I never could have exeplained paper tuning so easily!
:beer:


----------



## tilliejack

Hey thanks for the advice it seems worth trying it. Either I can pay 35 $ and my local bow hunting pro shop can fix it. Or I can try what your talking about and lose 2$ for the refleteaching of the arrow. I will try it out and see how it works. :beer:


----------



## tilliejack

I tried it, it seemed to not work. What else could need adjusting to make it more accurate?


----------



## Plainsman

Do you get a bullet hole, or were you unable to do that?


----------



## tilliejack

I tried over and over shooting at that piece of paper trying to get a bullet hole. It would always penetrate the paper and leave a trail going upwards. I tried adjusting the arrow rest as far as I could upward till it could move no longer. The trail was still upward. Then I moved the knock down and I moved it down father and father at a time till I would get close to having no upward trail, then I moved it down a little further and the upward trail got worst. Very fustrating, but the one thing I was worried about is that the cause of this if so. Was that my arrow length was incorrect. I had adjusted my draw length that day longer, so that arrows were too short. The arrow it self without including the field tip was just past my arrow rest. I do not know if this could of been the cause or not. I don't know to much about tuning bows, but please give my as many tips as you can. I am 16, and I am trying to get into hunting whitetail with a compound. I can't seem to do it my bow is off even when I shoot at the exact same place everytime, the arrow seems to go off. I have a kisser button and peep sight. The arrow it seems will never go where I shoot. This is very fustrating, I have told my self that I was just going to quit, but I try to stay in it. With my budget I cannot afford to take it to the pro-shop. Please help me, I am on the verge of stopping shooting bows forever.


----------



## tilliejack

keep I am I tried this with a flected arrow and couldnt even get a hole with that it was always a 1'' to 3'' tear, tearing upward.


----------



## Plainsman

Don't give up. I know it can get frustrating at times, but there is always a reason for the problem. Do you have a compound with wheels, or cams? If wheels they both should turn over in sink with one another. A a little tougher to describe. 
First of all set your bow poundage as high as it will go, then back off the top and bottom limb equally to the poundage you want. Hold your bow at arms length and draw it. Do you feel a rocking sensation in the riser?
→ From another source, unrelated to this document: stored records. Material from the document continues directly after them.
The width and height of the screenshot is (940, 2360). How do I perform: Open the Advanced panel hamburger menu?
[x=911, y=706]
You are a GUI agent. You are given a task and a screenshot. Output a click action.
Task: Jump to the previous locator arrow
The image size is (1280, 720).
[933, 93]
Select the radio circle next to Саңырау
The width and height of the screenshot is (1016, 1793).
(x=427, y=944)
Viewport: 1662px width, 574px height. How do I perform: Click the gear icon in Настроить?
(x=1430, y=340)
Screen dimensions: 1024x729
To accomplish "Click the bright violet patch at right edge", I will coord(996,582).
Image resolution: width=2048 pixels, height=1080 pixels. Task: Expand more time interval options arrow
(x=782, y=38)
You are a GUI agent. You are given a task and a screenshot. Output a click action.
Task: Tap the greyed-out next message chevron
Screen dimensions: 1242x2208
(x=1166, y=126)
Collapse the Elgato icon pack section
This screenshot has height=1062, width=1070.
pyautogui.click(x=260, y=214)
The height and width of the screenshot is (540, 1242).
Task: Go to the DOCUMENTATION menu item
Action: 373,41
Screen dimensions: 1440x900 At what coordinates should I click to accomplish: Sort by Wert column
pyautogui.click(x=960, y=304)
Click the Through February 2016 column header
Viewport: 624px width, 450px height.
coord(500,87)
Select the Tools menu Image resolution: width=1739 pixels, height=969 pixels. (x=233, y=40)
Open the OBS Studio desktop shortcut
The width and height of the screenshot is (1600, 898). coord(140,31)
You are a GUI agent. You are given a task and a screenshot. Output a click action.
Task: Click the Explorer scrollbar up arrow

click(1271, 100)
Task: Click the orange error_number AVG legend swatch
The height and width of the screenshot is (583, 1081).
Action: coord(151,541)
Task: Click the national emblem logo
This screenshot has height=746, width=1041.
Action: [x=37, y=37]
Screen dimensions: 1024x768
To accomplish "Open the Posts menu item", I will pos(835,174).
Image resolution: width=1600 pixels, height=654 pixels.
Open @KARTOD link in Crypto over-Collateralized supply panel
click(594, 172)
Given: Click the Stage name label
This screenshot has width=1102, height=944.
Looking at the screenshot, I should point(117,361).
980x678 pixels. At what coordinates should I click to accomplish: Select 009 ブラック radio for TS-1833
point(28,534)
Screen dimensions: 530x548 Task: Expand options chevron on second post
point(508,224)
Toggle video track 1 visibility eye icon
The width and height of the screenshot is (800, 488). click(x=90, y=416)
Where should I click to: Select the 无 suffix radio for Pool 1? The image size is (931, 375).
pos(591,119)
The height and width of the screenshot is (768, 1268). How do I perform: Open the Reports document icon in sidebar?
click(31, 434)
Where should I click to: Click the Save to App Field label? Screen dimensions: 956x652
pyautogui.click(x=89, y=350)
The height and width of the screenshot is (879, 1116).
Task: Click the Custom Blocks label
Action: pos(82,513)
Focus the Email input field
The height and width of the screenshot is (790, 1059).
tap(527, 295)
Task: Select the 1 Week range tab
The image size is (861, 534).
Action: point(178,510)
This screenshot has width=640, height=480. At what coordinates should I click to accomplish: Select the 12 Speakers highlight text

After you have done this try the paper test again. If as you say you had nearly no trail that may be as good as you can get tuned. There may be other problems like arrow spine.

What size arrows do you have, what length, and what is your bow set on for weight? What is the drop off (holding weight) on your bow?


----------



## tilliejack

I have a Browning Rage 10'' adjustable draw length bow. The draw weight is adjustable from 45 to 55 pounds. I told the guy at my pro shop I wanted it 50 pounds, so I am guessing he has got everything right dealing with draw weight. Also about 7 months ago, I saved up most of my money and told the people there I wanted it tuned up and serviced. I am guessing they set the cams and everything right, the only thing that has been changed, is the arrow rest, it has only been changed vertically not horizontally (and I know the guy set my arrow rest right), the draw length by 2'', and the knock, everything else I havent touched and nothing else have been moved. I do not feel I rocking sensating it is solid. I my bow weight is 50 pounds. Yes the arrows I bought I think were made to fit my bow and cut to the right length for my bow, btu that was when I didn't change the draw length. Someone told me if your draw length changes everything changes and you need new arrows and everything. I don't know what you mean as in size of arrows, but my arrow length is 27'' and my bow weight is 50 pounds. My drop-off is 65% actaul let off so whatever that is. I have another post under topic "Adjusting Draw Length." This tells you a lot of information and has some other questions I have asked.


----------



## tilliejack

I arrow trail the closest I could get with a fletched arrow was about 1''.


----------



## tilliejack

I got another question does a level on your sight help a lot, because I have a regular 3 pin sight with no level or light or anything.


----------



## Plainsman

only if you have a bad habit of canting your bow.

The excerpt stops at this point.